The Technological Education curriculum covers a broad range of sectors, including construction, transportation, manufacturing, computer technology, hospitality and communication. In Ontario, men make up more than 70 per cent of workers in trades-related occupations. The exposure to these career pathways as a mandatory graduation curriculum requirement will ensure more young women make the choice to pursue a career in the trades.
While almost 39 per cent of Ontario secondary school students were enrolled in a Technological Education course in 2020-21, nearly 63 per cent were male students. With this graduation requirement, more young women will have an opportunity to explore the trades. This new requirement means a student may be introduced to programming learning in Grade 9, explore the apprenticeship pathway further and may ultimately decide to become an Aerospace Manufacturing Technician.
“For Ontario to succeed, we need more women and girls to pursue fulfilling careers in the skilled trades. I am proud our government is taking action to ensure students across our province have the tools and skills they need to build a new generation of prosperity in Ontario,” said Charmaine Williams, Associate Minister of Women’s Social and Economic Opportunity.

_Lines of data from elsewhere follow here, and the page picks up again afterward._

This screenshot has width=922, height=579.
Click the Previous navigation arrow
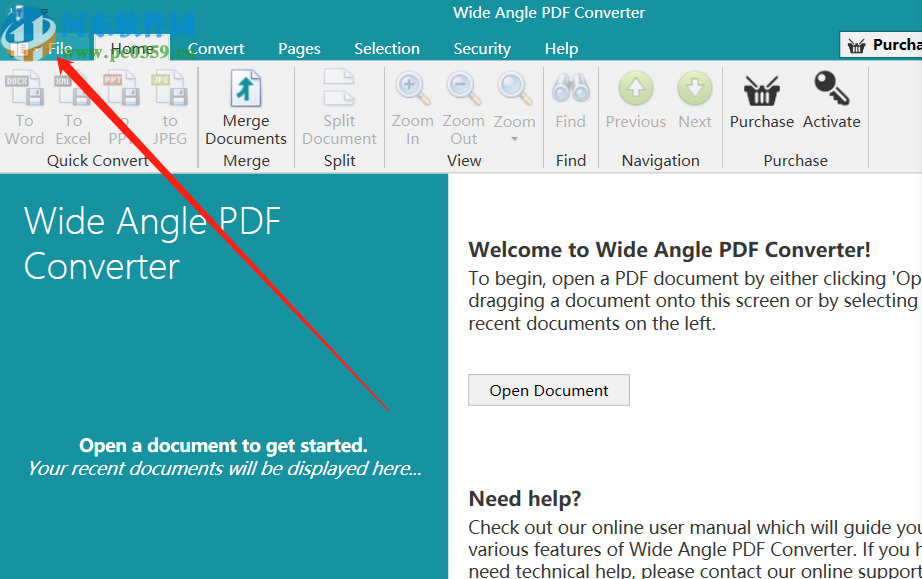click(x=635, y=90)
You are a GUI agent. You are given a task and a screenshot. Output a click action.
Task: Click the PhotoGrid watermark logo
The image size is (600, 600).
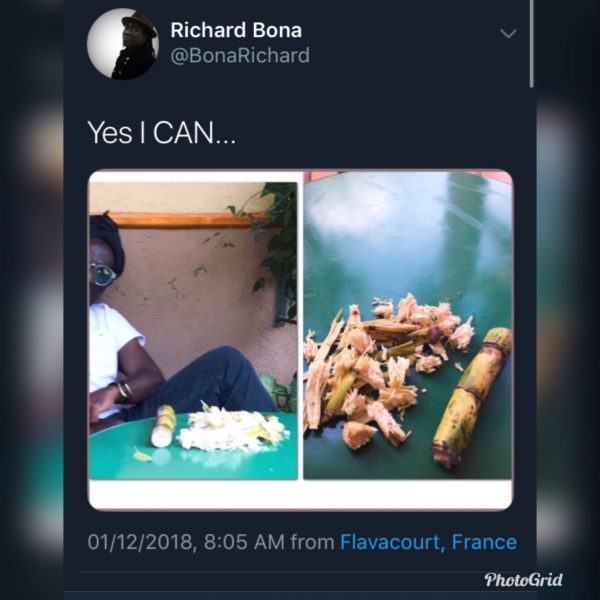tap(523, 580)
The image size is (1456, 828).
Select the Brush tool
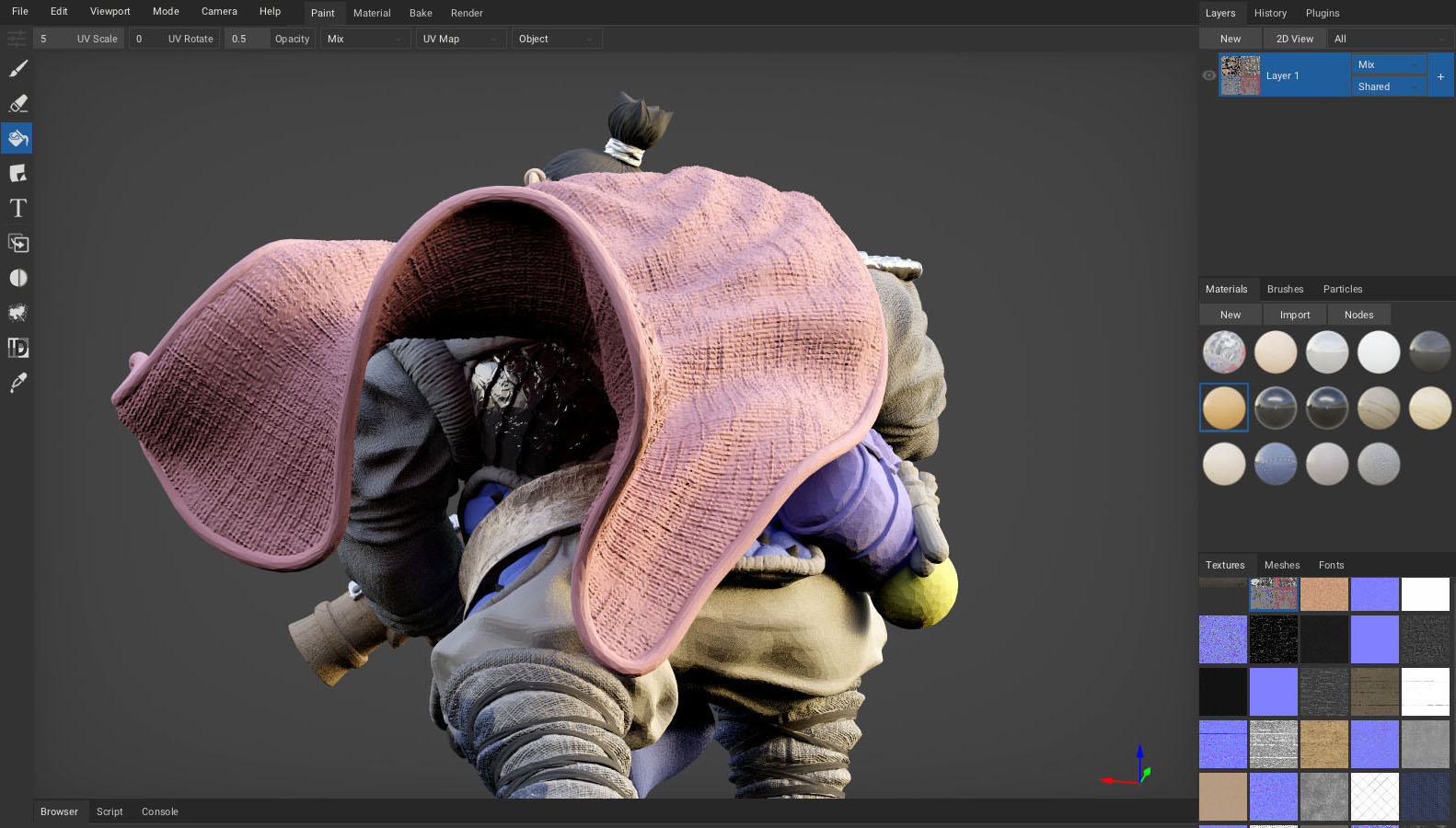pyautogui.click(x=17, y=69)
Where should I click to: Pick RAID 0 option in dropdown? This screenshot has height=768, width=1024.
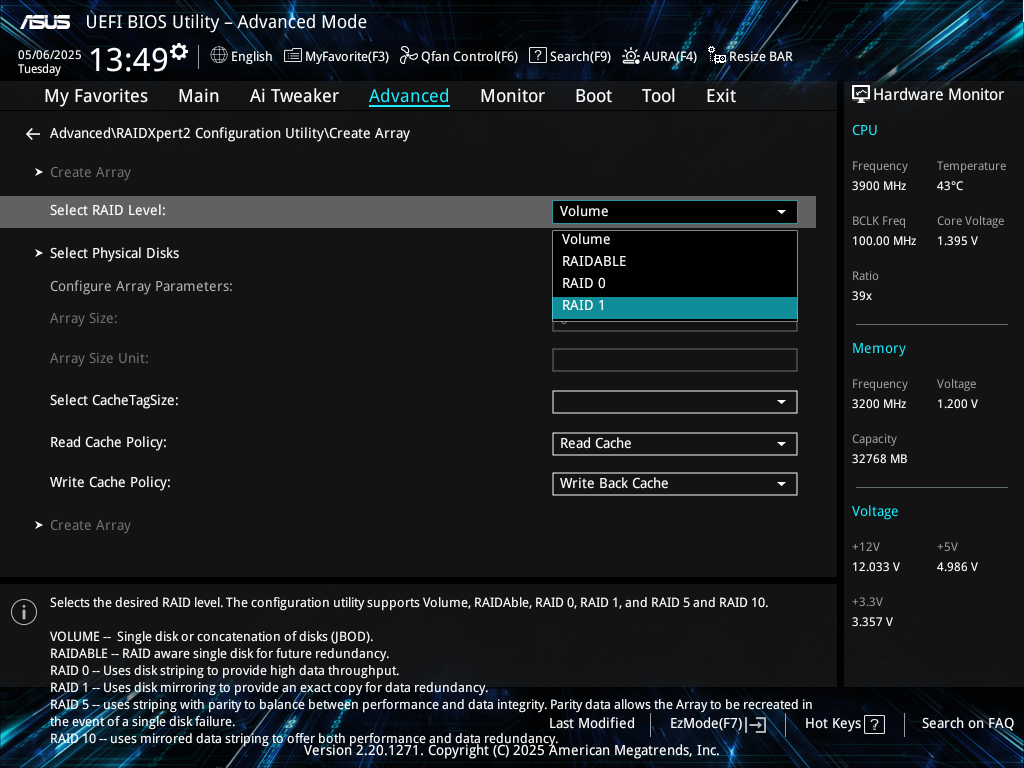674,284
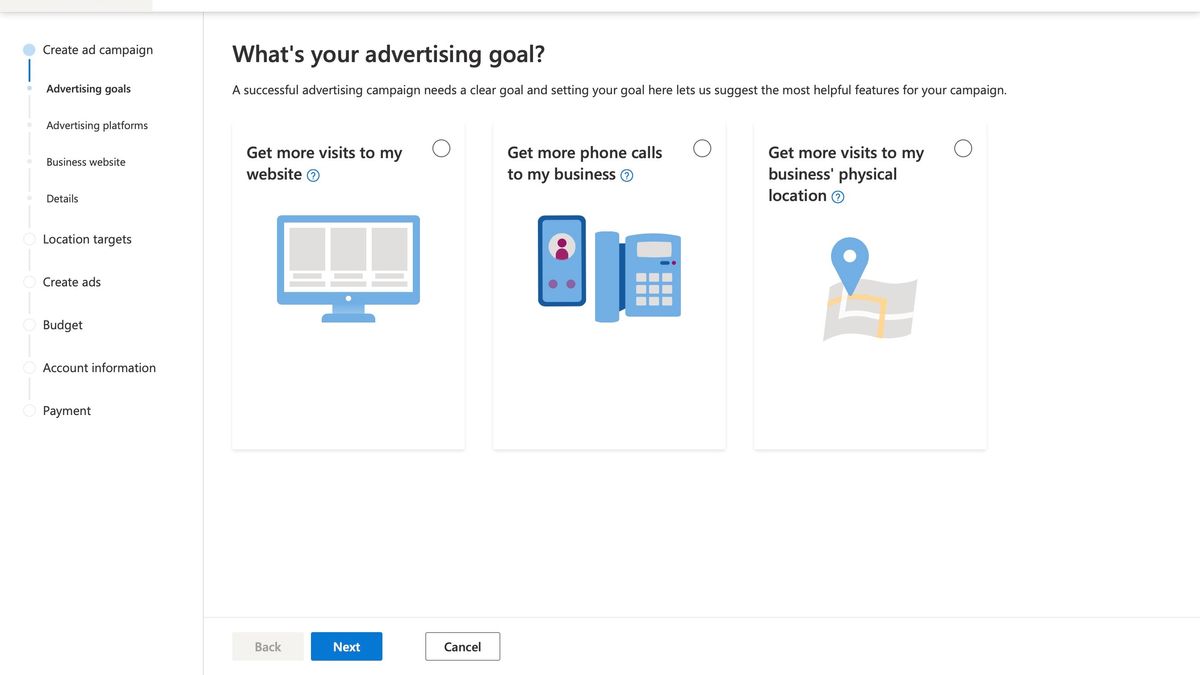Screen dimensions: 1200x675
Task: Click the phone call illustration
Action: coord(609,268)
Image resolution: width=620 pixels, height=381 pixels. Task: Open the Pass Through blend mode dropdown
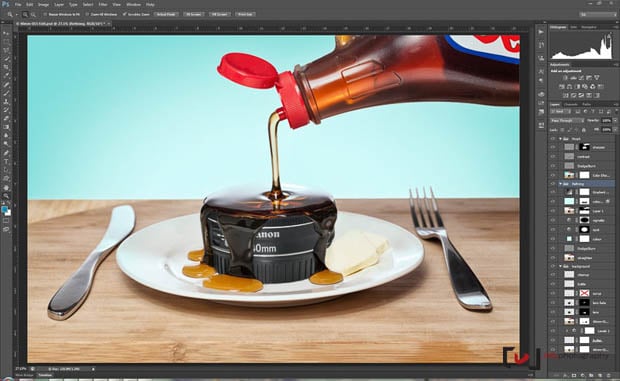(x=567, y=120)
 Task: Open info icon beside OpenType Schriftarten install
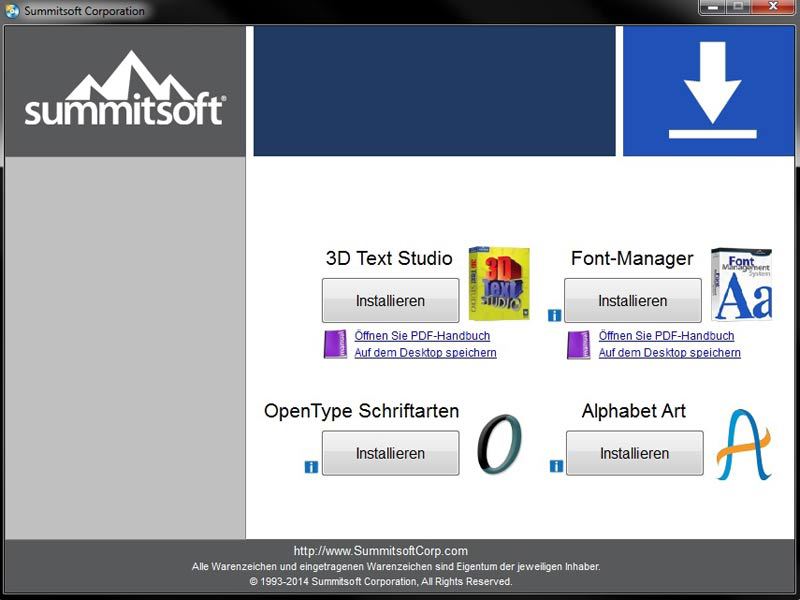(x=311, y=466)
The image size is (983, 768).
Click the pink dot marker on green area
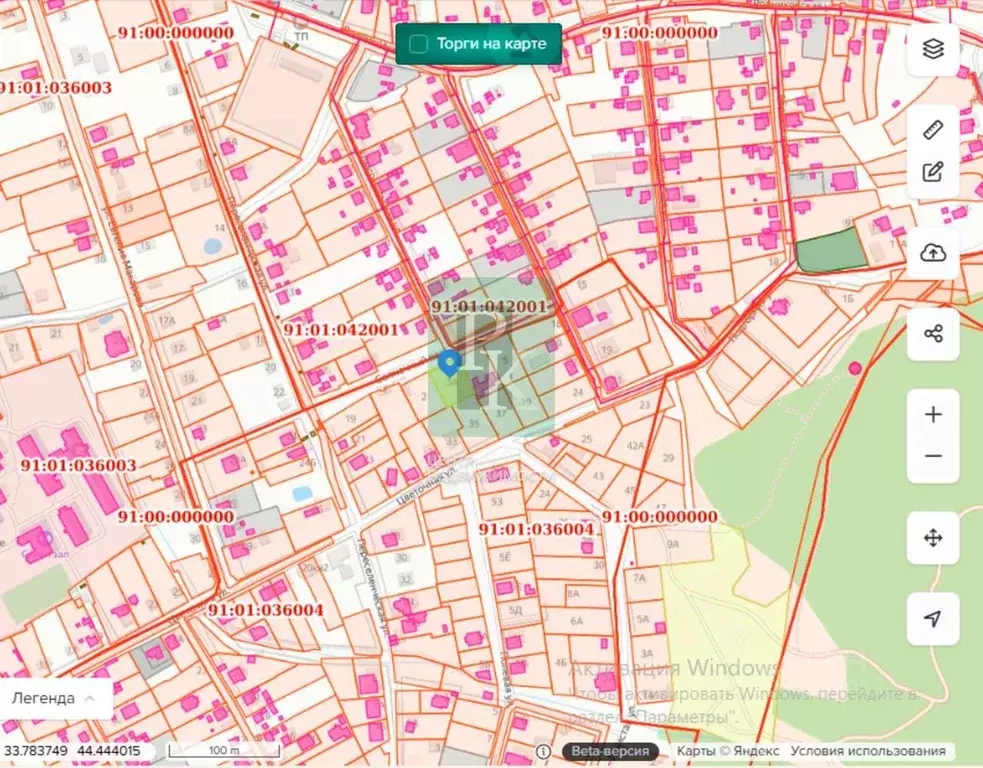tap(855, 368)
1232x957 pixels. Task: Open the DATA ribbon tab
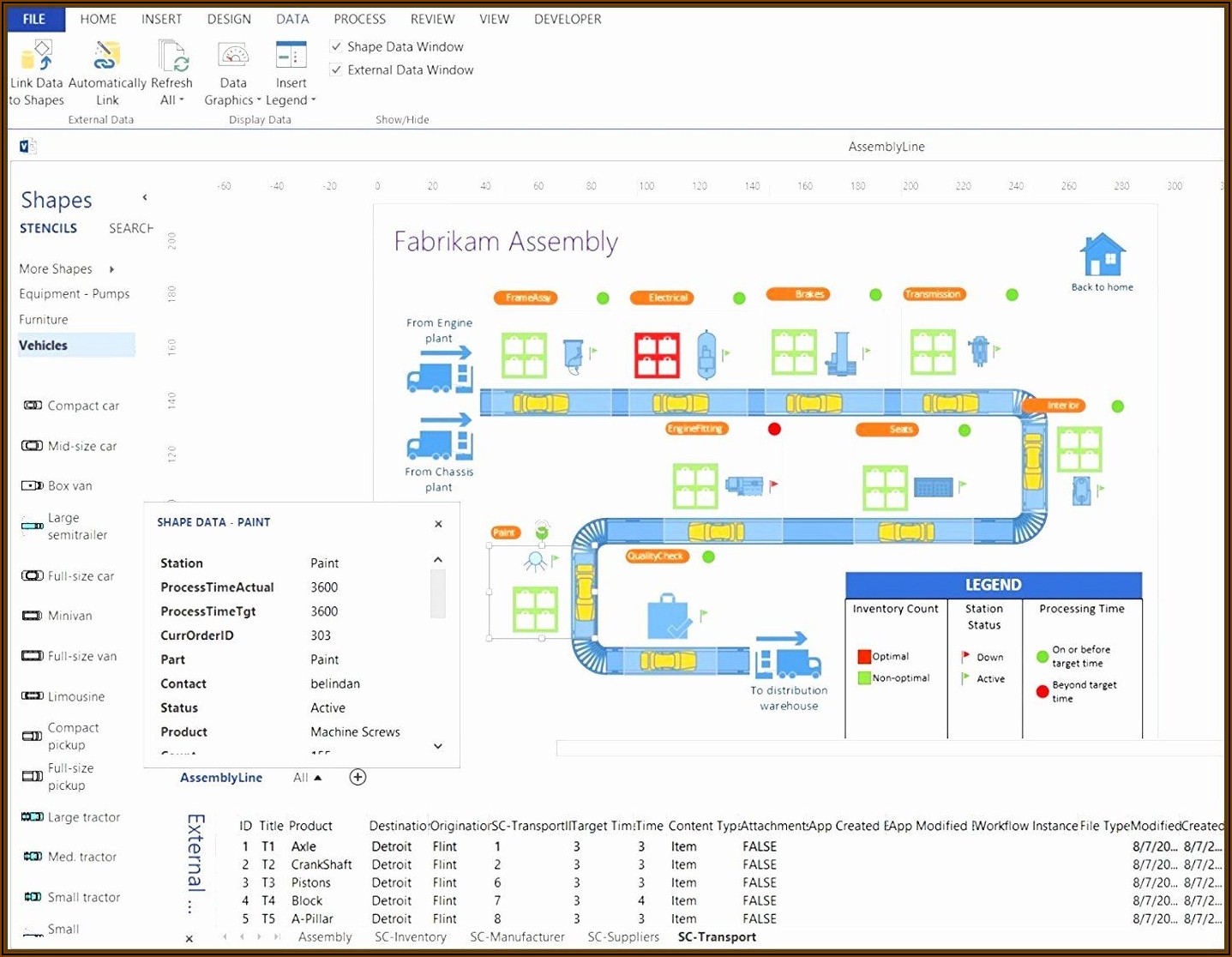tap(291, 19)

“Ontario is facing the largest labour shortage in a generation, which means when you have a career in the skilled trades, you have a career for life,” said Monte McNaughton, Minister of Labour, Immigration, Training and Skills Development. “That’s why our government is taking an all-hands-on deck approach to attract and train our next generation of skilled trades workers for better jobs and bigger paycheques for themselves and their families.”